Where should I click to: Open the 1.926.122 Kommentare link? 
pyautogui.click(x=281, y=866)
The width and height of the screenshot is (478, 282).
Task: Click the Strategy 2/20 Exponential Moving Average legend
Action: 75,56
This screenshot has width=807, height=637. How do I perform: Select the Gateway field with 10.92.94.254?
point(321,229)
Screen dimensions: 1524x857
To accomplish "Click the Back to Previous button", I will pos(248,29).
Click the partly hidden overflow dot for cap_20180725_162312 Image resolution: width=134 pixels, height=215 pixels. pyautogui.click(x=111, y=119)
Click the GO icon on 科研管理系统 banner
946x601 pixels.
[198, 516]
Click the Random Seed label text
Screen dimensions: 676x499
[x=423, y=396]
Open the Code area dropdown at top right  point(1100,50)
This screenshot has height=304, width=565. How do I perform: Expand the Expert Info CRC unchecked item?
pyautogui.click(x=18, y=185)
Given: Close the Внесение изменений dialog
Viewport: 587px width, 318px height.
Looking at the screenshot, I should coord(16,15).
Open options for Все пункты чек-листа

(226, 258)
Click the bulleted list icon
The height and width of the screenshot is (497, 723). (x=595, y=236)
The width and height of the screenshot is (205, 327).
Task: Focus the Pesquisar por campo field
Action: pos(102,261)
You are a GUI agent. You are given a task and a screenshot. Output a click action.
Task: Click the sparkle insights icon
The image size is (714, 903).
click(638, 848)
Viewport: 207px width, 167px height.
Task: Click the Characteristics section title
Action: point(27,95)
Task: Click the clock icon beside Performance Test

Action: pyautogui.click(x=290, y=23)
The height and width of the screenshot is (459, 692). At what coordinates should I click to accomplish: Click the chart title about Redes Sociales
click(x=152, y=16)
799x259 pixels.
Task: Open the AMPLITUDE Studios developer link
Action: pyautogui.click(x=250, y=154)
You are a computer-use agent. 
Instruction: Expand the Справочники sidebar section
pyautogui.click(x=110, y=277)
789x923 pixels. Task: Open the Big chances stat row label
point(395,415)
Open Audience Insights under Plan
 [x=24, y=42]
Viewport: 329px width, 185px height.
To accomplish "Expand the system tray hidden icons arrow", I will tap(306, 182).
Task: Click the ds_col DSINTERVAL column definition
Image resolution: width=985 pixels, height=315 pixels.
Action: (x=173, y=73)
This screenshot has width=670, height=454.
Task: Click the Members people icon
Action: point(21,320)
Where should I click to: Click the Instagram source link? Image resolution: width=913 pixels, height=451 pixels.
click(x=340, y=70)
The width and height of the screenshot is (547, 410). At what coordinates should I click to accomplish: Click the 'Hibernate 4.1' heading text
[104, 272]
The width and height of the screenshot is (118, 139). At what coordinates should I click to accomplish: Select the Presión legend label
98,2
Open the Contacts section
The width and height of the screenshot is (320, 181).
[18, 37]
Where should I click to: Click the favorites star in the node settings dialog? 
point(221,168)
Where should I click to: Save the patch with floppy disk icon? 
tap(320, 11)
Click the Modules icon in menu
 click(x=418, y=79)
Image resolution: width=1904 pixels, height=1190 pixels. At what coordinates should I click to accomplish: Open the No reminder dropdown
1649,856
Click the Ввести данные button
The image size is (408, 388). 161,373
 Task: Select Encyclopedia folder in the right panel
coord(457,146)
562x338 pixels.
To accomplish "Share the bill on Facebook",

Aim of the task: All of the material above should be restated verbatim.

Solution:
Where should I click to: Open the 1.926.122 Kommentare link? 
pyautogui.click(x=281, y=866)
The width and height of the screenshot is (478, 282).
Task: Click the Strategy 2/20 Exponential Moving Average legend
Action: 75,56
This screenshot has width=807, height=637. How do I perform: Select the Gateway field with 10.92.94.254?
point(321,229)
Screen dimensions: 1524x857
To accomplish "Click the Back to Previous button", I will pos(248,29).
Click the partly hidden overflow dot for cap_20180725_162312 Image resolution: width=134 pixels, height=215 pixels. pyautogui.click(x=111, y=119)
Click the GO icon on 科研管理系统 banner
946x601 pixels.
[198, 516]
Click the Random Seed label text
Screen dimensions: 676x499
[x=423, y=396]
Open the Code area dropdown at top right  point(1100,50)
This screenshot has height=304, width=565. How do I perform: Expand the Expert Info CRC unchecked item?
pyautogui.click(x=18, y=185)
Given: Close the Внесение изменений dialog
Viewport: 587px width, 318px height.
Looking at the screenshot, I should coord(16,15).
Open options for Все пункты чек-листа

(226, 258)
Click the bulleted list icon
The height and width of the screenshot is (497, 723). (x=595, y=236)
The width and height of the screenshot is (205, 327).
Task: Focus the Pesquisar por campo field
Action: pos(102,261)
You are a GUI agent. You are given a task and a screenshot. Output a click action.
Task: Click the sparkle insights icon
The image size is (714, 903).
click(638, 848)
Viewport: 207px width, 167px height.
Task: Click the Characteristics section title
Action: point(27,95)
Task: Click the clock icon beside Performance Test

Action: pyautogui.click(x=290, y=23)
The height and width of the screenshot is (459, 692). At what coordinates should I click to accomplish: Click the chart title about Redes Sociales
click(x=152, y=16)
799x259 pixels.
Task: Open the AMPLITUDE Studios developer link
Action: pyautogui.click(x=250, y=154)
You are a computer-use agent. 
Instruction: Expand the Справочники sidebar section
pyautogui.click(x=110, y=277)
789x923 pixels. Task: Open the Big chances stat row label
point(395,415)
Open Audience Insights under Plan
 [x=24, y=42]
Viewport: 329px width, 185px height.
To accomplish "Expand the system tray hidden icons arrow", I will tap(306, 182).
Task: Click the ds_col DSINTERVAL column definition
Image resolution: width=985 pixels, height=315 pixels.
Action: (x=173, y=73)
This screenshot has width=670, height=454.
Task: Click the Members people icon
Action: point(21,320)
Where should I click to: Click the Instagram source link? Image resolution: width=913 pixels, height=451 pixels.
click(x=340, y=70)
The width and height of the screenshot is (547, 410). At what coordinates should I click to accomplish: Click the 'Hibernate 4.1' heading text
[104, 272]
The width and height of the screenshot is (118, 139). At what coordinates should I click to accomplish: Select the Presión legend label
98,2
Open the Contacts section
The width and height of the screenshot is (320, 181).
[18, 37]
Where should I click to: Click the favorites star in the node settings dialog? 
point(221,168)
Where should I click to: Save the patch with floppy disk icon? 
tap(320, 11)
Click the Modules icon in menu
 click(x=418, y=79)
Image resolution: width=1904 pixels, height=1190 pixels. At what coordinates should I click to accomplish: Open the No reminder dropdown
1649,856
Click the Ввести данные button
The image size is (408, 388). 161,373
 Task: Select Encyclopedia folder in the right panel
coord(457,146)
562x338 pixels.
To accomplish "Share the bill on Facebook",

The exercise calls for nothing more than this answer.